See next idea for how to differentiate.
Zone Compression
A theoretical model where we use a more dynamic type of compression which attempts to uses the lowest 32 bits for the virtual address, and divide the upper 32 bits into zone bits and locale bits. A 'zone' is a base 64-bit offset identified by zone id, which is allocated when a new unique id is found. With optimizations such as caching the zone mappings for other locales (I.E: First time a unique upper 32 bits are found, check if we have it cached, if not found jump to the owning locale and add it if not already, and update what we have cached, etc.)
The benefit here is that we get to keep using 64-bit pointer compression, and the amount of unique zones that can be kept track of depend on the number of bits needed to keep track of the locale id.
"What happens when we run out of zones?" - We use the descriptor tables again. We can just search the unique zones for the target locale first, if the zone isn't found and we can't create a new one, we just use descriptors.
"How do we differentiate between Zone Compression, Pointer Compression, and Descriptor Tables?" - Its possible to use the lowest 2 bits. This means lowering the potential maximum segments for descriptor tables, but it allows a much more dynamic compression strategy.
Caching Descriptors into Objects
This is a change that isn't theoretical but requires changes with the language itself. Majority of the overhead of descriptor tables is hashing the object, which requires jumping to the owning locales, but if the descriptors were cached then repeated accesses would be just about as fast as atomics. If it were cached, the benefits of recycling memory to be used in atomics would be tenfold (or hundredfold, as the benchmarks show).

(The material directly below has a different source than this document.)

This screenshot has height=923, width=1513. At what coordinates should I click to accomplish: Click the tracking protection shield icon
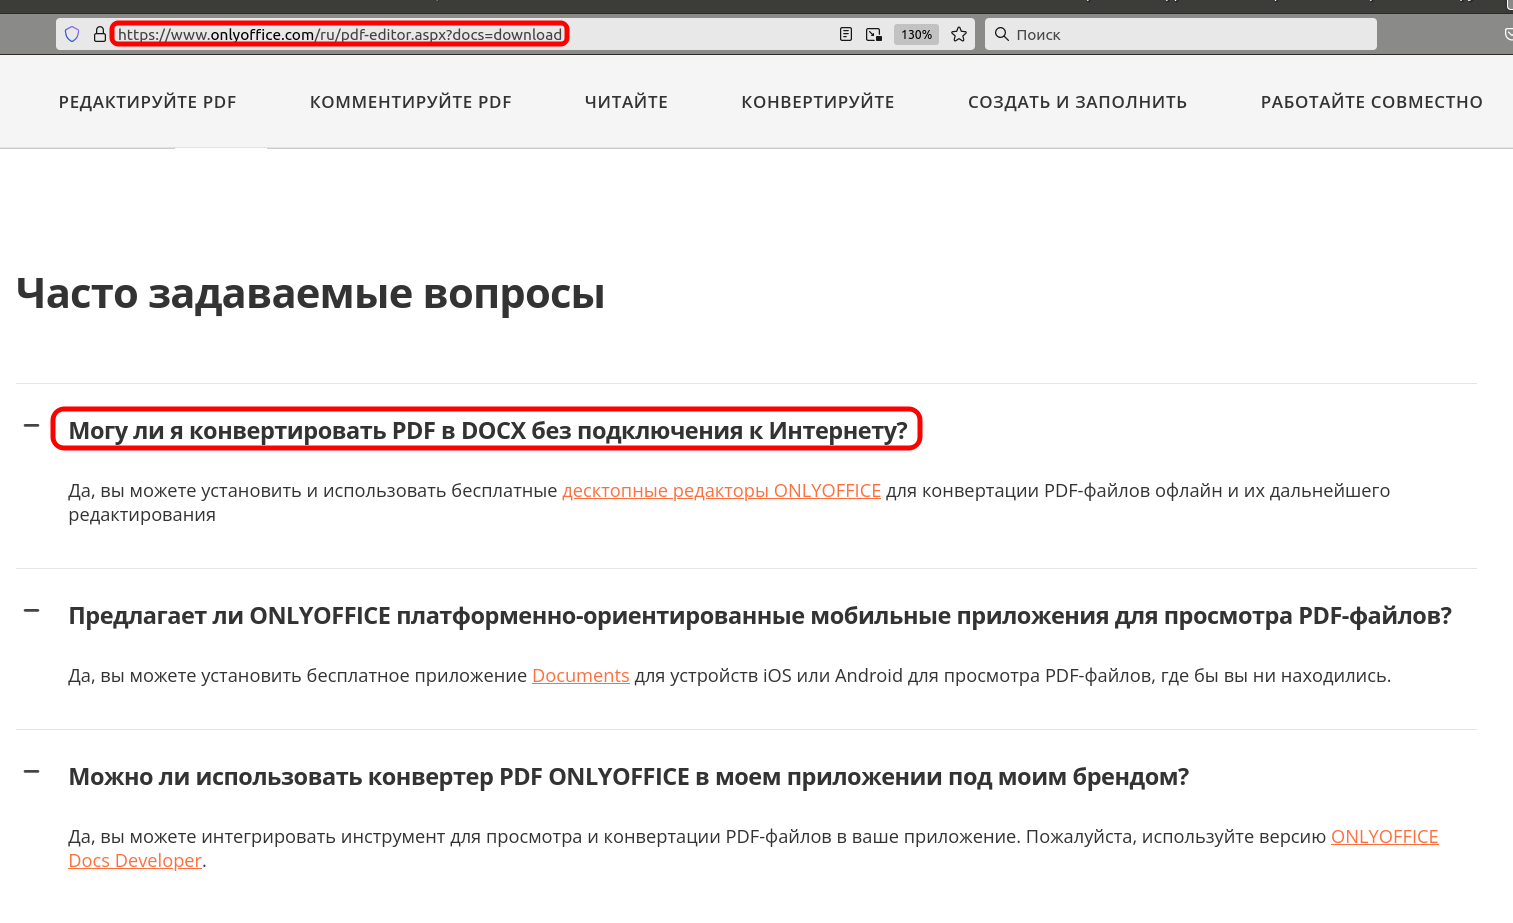pyautogui.click(x=72, y=34)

Concurrent-Safe Implementation
The table utilizes a simplistic skip list implementation on a segmented memory pool. The memory pool allows indexing by allowing an easy translation from a 32 bit index into a segment and segment data index. It utilizes a simple bitmap (
BigInteger
). The implementation of the memory pool allows wait-free reads (hence indexing is fine) but requires synchronization to recycle/reuse memory. The skip list used to manage memory also requires synchronization, and a lock-free/wait-free implementation requires proper memory management such as Hazard Pointers which requires thread-local or task-local storage. Hence, synchronization is needed and we use a simple localsync
variable.If someone managed to make everything concurrent, it could improve performance further by 5 - 10x at least.
Edit:
Removed Introduction to avoid further derailment of discussion.